I don't want to make this long since we're still working with our trainer, but so far she *is* housebroken (technically) now. She often won't actually poop in the yard because she wants to play around and ends up pooping on the deck. 
She and Spike *do not* get along and are now mostly kept apart. Missy is on a different routine and when she's out of her crate at lunch Spike is in my room with me while I work on school.
We have other problems we are still working on. Jumping at/biting/nipping/gnawing on your arm, barking at for attention which turns into jumping at/biting/nipping/gnawing on your arm. She gets these crazy eyes when she does these things. Anybody know what I'm talking about? You literally can't play with her because all it is is Jumping at/biting/nipping/gnawing on your arm and outside it's *you* chase *me* and if you don't she'll Jump at/bite/nip/gnaw on your arm I will not play chase with her. She needs to learn to come when called and chasing her doesn't help. Walks are okay. She definitely pulls and wants to sniff everything. If she doesn't want to go home yet she'll jump at you and tug on your coat.
When you go to pet her anywhere near her head or neck or try to get her harness/seatbelt you get gnawed on.
I'm practically at my wits end with the biting/gnawing on you/jumping etc. I have bruises on my arms from it and seemingly nothing works. It's not aggressive. You can tell she wants to play. But I'm sick of it. I've *literally* never met a dog that bites etc. as much as she does and it is *not* just about teething and setting her molars.

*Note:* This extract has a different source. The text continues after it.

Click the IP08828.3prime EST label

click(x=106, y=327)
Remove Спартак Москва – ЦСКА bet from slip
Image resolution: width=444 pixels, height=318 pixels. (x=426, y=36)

But yeah, that's where we are right now. *shrugs*

And finally! The other puppy (named Bentley by us at first, now Duke) is now re-homed with a friend that got married last August and doing great! Now that he's bigger we realized he's actually *mostly* German Shepherd (Australian and German Shepherds look really similar when they're that little) with maybe some Husky and something else in him.



Edited to Add:
This is the little bugger as of 2 weeks ago. She's practically full grown now and is 50 pounds.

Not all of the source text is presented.